А я вернулся к себе, скатал первый экземпляр письма в тонкую трубочку и осторожно запихнул ее в пустую бутылку, накрепко закупорил.
Бутылку положил под подушку и обессиленно лег на диван. Я слышал, как я засыпаю. И на душе моей был покой. Шуршал, завихривал меня неостановимо сон, и в нем была сладость отдохновения.
Мы плыли вместе с Улой по ярко сверкающей воде, и Ула ясно и радостно смеялась. И пела она что‑то — но не мог разобрать что.
Она пела, звала меня и смеялась.
А я медленно погружался в воду, и эта блестящая текучая вода щекотала мне веки, она размывала лицо Улы, я плохо видел ее, но она все еще смеялась и звала меня, но я погружался все быстрее и уже знал своим измученным сердцем — больше ее для меня нет.
58. УЛА. ГОСПОДЬ С ТОБОЙ!
Койка Светы пуста.
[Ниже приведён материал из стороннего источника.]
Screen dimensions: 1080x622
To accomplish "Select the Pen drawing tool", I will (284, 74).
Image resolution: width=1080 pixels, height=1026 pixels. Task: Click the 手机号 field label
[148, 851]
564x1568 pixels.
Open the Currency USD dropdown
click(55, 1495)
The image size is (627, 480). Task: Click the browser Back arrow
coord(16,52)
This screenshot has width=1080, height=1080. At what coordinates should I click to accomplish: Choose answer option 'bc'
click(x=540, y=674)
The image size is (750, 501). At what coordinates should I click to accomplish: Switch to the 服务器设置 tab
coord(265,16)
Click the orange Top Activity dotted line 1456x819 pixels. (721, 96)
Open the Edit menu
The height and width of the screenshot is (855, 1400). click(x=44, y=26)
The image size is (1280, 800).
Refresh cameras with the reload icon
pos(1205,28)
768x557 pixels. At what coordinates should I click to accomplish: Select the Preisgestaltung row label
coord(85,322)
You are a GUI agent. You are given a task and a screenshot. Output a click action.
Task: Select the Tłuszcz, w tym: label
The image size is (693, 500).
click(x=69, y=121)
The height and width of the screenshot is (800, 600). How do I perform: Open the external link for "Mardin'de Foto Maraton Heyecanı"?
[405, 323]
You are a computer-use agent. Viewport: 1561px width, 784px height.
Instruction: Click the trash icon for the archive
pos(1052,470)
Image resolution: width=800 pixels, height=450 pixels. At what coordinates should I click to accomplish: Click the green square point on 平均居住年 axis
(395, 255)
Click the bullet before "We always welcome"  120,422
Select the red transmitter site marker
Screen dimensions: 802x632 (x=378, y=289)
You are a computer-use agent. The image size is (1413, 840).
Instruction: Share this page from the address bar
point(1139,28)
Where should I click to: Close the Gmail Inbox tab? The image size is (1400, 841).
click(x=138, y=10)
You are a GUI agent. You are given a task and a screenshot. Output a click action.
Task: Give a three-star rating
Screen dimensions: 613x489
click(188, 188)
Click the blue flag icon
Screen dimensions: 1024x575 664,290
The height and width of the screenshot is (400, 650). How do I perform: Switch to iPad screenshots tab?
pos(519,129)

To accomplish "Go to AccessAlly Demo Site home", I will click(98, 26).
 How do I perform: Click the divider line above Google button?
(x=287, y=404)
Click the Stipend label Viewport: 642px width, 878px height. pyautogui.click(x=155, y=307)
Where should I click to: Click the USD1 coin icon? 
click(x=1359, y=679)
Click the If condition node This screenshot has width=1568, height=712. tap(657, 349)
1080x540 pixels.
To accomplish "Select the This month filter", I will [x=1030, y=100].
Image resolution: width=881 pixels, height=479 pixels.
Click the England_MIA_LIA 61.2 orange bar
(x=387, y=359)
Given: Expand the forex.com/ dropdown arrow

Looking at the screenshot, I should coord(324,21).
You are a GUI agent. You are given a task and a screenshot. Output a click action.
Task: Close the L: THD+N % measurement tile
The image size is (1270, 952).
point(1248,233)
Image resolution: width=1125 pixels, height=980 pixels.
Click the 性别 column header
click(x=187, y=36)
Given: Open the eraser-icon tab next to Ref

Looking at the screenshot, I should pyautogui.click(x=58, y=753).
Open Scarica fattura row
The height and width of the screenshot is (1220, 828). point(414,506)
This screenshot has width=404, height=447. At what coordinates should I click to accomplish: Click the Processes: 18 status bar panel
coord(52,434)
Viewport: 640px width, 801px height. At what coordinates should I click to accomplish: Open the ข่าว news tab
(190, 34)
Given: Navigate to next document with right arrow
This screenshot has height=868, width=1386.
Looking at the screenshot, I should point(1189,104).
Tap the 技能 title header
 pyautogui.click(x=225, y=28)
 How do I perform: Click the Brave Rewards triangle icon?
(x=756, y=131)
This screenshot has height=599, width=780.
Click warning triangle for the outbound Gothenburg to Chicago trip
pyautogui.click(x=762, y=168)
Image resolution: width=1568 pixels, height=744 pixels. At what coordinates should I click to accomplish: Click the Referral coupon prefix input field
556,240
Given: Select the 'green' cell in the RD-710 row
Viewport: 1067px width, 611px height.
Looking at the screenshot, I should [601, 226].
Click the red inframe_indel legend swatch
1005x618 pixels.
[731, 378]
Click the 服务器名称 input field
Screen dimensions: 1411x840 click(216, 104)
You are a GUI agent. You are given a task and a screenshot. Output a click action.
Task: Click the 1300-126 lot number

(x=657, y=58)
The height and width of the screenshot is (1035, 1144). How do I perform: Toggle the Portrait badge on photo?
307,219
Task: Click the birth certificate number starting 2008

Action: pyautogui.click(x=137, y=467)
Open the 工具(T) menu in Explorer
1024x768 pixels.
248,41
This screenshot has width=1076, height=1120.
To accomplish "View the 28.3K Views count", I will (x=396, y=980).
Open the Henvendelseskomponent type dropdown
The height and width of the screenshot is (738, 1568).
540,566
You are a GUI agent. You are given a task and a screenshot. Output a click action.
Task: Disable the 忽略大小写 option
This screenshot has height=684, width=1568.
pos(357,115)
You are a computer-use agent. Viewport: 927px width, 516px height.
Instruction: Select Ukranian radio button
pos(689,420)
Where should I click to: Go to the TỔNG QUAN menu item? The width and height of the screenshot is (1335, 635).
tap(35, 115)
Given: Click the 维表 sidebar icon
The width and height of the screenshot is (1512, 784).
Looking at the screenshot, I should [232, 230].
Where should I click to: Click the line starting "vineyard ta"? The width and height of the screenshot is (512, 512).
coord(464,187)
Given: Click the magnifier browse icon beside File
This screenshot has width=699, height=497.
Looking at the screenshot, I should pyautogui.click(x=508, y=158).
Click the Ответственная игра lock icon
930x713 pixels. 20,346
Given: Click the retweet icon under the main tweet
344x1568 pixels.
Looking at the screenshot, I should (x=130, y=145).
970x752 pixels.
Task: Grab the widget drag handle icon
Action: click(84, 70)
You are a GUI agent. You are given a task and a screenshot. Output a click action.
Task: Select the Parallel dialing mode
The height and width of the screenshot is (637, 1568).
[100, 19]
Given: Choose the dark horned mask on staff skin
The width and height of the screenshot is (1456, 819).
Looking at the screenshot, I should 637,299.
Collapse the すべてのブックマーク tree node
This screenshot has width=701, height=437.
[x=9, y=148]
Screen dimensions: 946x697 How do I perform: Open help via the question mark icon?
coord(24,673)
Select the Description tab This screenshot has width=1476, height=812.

Сегодня утром ее забрали няньки — куда, не сказали. И ей не сказали. С нами ведь здесь на разговаривают. С нами разговаривает здесь только радио. Вестью безумия мира трещит целый день в палате картонный голос динамика — «…в Курганской области прочитано шесть тысяч лекций, посвященных новой Конституции».
Клава Мелиха тайком съела полагавшийся Свете обед и теперь боится, что санитарки обнаружат покражу и свяжут ее в укрутку. По‑моему, Клава совсем выздоровела. Она степенно рассуждает о том, как ее выпустят отсюда, надо будет жизнь зачинать сызнова, Петю‑то теперь не воскресишь, надо будет найти какого‑нибудь мужичка — для общего хозяйства и здоровья — и с ним вдвоем тихо доживать.
— Не век же мне слезы на кулак мотать! — рассудительно говорит она Ольге Степановне.
А та спрашивает с интересом, безо всякого ехидства:
— А Петю не жалко?
— Как же не жалко? Жалко! Да чего ж теперь поделаешь? И пожил он все‑таки — он же меня постарше был…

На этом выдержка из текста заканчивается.